“The elegance of quantum mechanics”: An at-distance proposal for secondary school students

Marco Alessandro Giliberti; Ester Melli; Luisa Lovisetti

Authors

Marco Alessandro Giliberti Physics Department, University of Milan, Milan, 20133, Italy
Ester Melli Physics Department, University of Milan, Milan, 20133, Italy
Luisa Lovisetti Physics Department, University of Milan, Milan, 20133, Italy

Keywords:

Quantum Mechanics, high school, GeoGebra, visual aspects, online learning

Abstract

INTRODUCTION: THE STATE OF THE ART AND OPEN PROBLEMS

Quantum Mechanics has been the focus of physics education research since the 90s and, nowadays, researchers no longer express doubts on the fact that it is fundamental for the culture and the awareness of the individual citizen and of the whole society (Redish, 2000; Besson, 2017). From surveys on teacher training (Stefanel, 2008; Fera, 2011; Giliberti, 2014; Krijtenburg-Lewerissa, 2017), it emerged that most teachers - mainly with a degree in mathematics - often do not have a coherent framework of modern physics in general, and of quantum physics in particular. Furthermore, the didactic path presented in textbooks is limited to a pseudo-historical presentation, which provides a hyper-simplified explanation of the fundamental concepts, in an attempt to bypass the problems associated with students’ lack of adequate mathematical tools, leading to deep misconceptions.

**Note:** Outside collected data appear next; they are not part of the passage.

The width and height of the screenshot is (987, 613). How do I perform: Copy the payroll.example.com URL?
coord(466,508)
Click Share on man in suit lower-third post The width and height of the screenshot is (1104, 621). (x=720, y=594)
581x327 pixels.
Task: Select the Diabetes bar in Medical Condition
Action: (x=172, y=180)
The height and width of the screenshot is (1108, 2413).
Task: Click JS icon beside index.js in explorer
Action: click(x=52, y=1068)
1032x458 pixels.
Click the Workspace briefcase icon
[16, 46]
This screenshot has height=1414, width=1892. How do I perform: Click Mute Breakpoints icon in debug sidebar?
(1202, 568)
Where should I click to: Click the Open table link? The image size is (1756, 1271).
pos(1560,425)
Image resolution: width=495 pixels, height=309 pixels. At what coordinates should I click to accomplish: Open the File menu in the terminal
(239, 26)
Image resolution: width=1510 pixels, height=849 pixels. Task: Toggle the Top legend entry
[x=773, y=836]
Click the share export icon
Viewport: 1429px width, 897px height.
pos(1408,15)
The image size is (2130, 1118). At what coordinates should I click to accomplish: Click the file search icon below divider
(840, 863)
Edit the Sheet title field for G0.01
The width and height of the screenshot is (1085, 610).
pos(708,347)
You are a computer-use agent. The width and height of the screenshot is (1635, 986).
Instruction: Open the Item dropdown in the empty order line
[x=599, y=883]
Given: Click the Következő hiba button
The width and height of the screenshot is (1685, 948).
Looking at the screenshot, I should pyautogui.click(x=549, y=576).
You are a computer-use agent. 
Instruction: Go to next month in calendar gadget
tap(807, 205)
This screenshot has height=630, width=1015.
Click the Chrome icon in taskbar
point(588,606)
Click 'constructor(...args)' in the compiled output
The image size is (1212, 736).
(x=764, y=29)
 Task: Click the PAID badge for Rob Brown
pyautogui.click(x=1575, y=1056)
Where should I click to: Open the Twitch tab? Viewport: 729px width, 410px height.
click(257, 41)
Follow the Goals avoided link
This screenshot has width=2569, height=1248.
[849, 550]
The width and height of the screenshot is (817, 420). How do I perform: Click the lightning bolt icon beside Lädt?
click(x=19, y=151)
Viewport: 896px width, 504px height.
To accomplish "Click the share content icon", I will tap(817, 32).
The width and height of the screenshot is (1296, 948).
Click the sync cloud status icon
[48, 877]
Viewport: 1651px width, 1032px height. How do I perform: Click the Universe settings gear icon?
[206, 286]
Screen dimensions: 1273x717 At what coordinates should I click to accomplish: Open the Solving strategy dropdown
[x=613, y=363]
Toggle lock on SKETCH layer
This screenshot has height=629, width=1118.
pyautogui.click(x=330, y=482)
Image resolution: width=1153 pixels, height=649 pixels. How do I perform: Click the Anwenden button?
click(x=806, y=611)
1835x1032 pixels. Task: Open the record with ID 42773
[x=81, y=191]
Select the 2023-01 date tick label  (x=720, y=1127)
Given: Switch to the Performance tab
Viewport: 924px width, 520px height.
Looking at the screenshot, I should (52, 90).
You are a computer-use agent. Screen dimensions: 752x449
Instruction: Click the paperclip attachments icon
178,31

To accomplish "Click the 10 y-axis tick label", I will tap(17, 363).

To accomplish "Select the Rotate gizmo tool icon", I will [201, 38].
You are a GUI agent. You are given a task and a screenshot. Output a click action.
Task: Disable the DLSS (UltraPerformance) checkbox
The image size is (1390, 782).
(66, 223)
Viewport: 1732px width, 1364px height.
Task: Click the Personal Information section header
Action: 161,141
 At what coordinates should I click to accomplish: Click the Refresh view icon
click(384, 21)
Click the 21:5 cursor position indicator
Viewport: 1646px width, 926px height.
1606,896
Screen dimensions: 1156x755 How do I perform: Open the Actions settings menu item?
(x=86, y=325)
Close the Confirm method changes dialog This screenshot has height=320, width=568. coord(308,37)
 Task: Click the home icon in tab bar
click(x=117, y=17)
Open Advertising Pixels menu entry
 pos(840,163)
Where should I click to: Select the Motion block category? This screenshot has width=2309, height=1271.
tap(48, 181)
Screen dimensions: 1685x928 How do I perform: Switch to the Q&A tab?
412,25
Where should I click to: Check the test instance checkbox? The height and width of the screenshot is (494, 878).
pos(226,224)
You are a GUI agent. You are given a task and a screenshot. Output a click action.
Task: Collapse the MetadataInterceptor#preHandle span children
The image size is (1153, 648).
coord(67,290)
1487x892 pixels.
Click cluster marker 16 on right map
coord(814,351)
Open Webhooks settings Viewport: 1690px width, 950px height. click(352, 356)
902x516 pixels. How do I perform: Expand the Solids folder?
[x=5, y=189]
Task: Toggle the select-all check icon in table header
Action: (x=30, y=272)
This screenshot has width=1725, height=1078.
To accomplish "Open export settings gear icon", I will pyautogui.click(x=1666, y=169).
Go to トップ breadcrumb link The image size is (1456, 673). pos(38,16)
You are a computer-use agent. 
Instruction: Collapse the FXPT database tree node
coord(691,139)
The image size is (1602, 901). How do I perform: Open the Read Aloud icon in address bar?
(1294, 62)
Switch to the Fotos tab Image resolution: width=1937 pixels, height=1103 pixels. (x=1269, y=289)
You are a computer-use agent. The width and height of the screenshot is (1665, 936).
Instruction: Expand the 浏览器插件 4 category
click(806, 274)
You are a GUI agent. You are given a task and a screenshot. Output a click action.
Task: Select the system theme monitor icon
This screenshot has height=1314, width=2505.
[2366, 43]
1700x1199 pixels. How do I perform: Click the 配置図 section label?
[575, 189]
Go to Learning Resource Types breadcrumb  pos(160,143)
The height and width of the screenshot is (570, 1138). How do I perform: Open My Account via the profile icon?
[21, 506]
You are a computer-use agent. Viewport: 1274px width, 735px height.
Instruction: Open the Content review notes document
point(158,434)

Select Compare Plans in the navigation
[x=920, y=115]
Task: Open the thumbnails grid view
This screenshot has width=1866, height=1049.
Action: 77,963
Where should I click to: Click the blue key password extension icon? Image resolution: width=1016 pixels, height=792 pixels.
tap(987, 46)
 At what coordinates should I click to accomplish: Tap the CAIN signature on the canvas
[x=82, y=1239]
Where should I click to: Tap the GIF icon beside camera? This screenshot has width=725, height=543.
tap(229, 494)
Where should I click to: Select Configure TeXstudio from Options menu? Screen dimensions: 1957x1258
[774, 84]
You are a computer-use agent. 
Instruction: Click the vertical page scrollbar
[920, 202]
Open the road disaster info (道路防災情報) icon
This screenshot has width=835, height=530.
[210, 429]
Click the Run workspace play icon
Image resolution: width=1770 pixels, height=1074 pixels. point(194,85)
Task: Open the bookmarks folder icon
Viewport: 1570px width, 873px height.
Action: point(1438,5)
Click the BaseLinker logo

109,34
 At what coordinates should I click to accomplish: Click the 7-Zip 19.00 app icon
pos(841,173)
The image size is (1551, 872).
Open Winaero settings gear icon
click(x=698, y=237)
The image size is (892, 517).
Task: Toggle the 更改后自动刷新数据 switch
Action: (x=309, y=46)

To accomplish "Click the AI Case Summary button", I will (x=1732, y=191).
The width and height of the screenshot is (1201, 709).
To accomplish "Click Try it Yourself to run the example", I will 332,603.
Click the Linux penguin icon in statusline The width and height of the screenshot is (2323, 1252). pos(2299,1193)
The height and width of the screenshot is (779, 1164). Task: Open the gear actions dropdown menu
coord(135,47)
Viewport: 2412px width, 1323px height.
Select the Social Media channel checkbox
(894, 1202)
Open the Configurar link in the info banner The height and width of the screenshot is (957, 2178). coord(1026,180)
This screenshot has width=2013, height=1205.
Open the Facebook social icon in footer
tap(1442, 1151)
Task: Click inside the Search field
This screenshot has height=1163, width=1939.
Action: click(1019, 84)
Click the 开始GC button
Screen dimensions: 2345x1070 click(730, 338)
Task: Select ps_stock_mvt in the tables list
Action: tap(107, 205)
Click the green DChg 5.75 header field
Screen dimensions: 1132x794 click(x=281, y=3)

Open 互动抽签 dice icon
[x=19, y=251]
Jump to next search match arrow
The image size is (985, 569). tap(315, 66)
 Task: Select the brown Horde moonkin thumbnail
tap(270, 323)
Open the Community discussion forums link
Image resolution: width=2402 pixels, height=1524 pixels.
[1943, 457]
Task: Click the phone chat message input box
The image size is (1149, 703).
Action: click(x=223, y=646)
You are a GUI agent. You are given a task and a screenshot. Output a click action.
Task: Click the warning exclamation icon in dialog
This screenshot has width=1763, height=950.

OUR COURSE: “THE ELEGANCE OF QUANTUM MECHANICS”

In this presentation we describe the work of designing, testing, and evaluating the effectiveness of a course entitled, “The elegance of quantum mechanics”, presented in Academy Year 2021/22. The activity - done online - was offered to teachers and students of the last three years of high school (120 participants overall), from October 2021 to January 2022, through weekly appointments of one and a half hours each. Lessons were integrated with slides, questions with Kahoot! and graphic examples with GeoGebra (https://www.geogebra.org/m/aqf2dgn3).

Course effectiveness was assessed by collecting and analyzing different types of data deriving from an anonymous satisfaction survey, 9 Google Forms (given after each of the first nine lessons, with a total of 38 open questions and 24 exercises; for example: https://forms.gle/Nr2umPc53FCCi3KZ9), and 19 individual interviews, aimed at investigating strengths and criticalities. This analysis allowed us to identify the reasoning that students commonly use in facing some conceptual issues of quantum mechanics. The following will be discussed:

strengths of the activity, regarding the mathematical aspects, the use of GeoGebra and Kahoot!;
criticalities, especially in dealing with spaces with more than 3 dimensions, with the concept of self-adjoint operator, and concerning the confusion between states and operators;
materials (https://pls.fisica.unimi.it/materiali/).

A new course, implemented with the improvements mentioned above, is expected to start in October 2022.

REFERENCES

Besson, U. (2017). Didattica della fisica. Rome: Carocci Editore.

Fera, G., Challapalli, S. R., Michelini, M., Santi, L., Stefanel, A., & Vercellati, A. (2011). Formare gli insegnanti all’innovazione didattica e all’orientamento, Connessi! Scenari di Innovazione nella Formazione e nella Comunicazione, 411-420.

Giliberti, M. (2014). Theories as Crucial Aspects in Quantum Physics Education. Frontiers of Fundamental Physics and Physics Education Research. Springer Proceedings in Physics, vol 145. Springer, Cham. https://doi.org/10.1007/978-3-319-00297-2_51

Krijtenburg-Lewerissa, K., Pol, H.J., Brinkman, A., & Van Joolingen, W. R. (2017). Insights into teaching quantum mechanics in secondary and lower undergraduate education. Physical Review Physics Education Research, 13(1).

Redish, E. F. (2000). Who needs to learn physics in the 21st century and why? Plenary lecture, GIREP Conference 2000.

Stefanel, A. (2008). Impostazioni e percorsi per l’insegnamento della meccanica quantistica nella scuola secondaria. Giornale di Fisica 49, 15-53.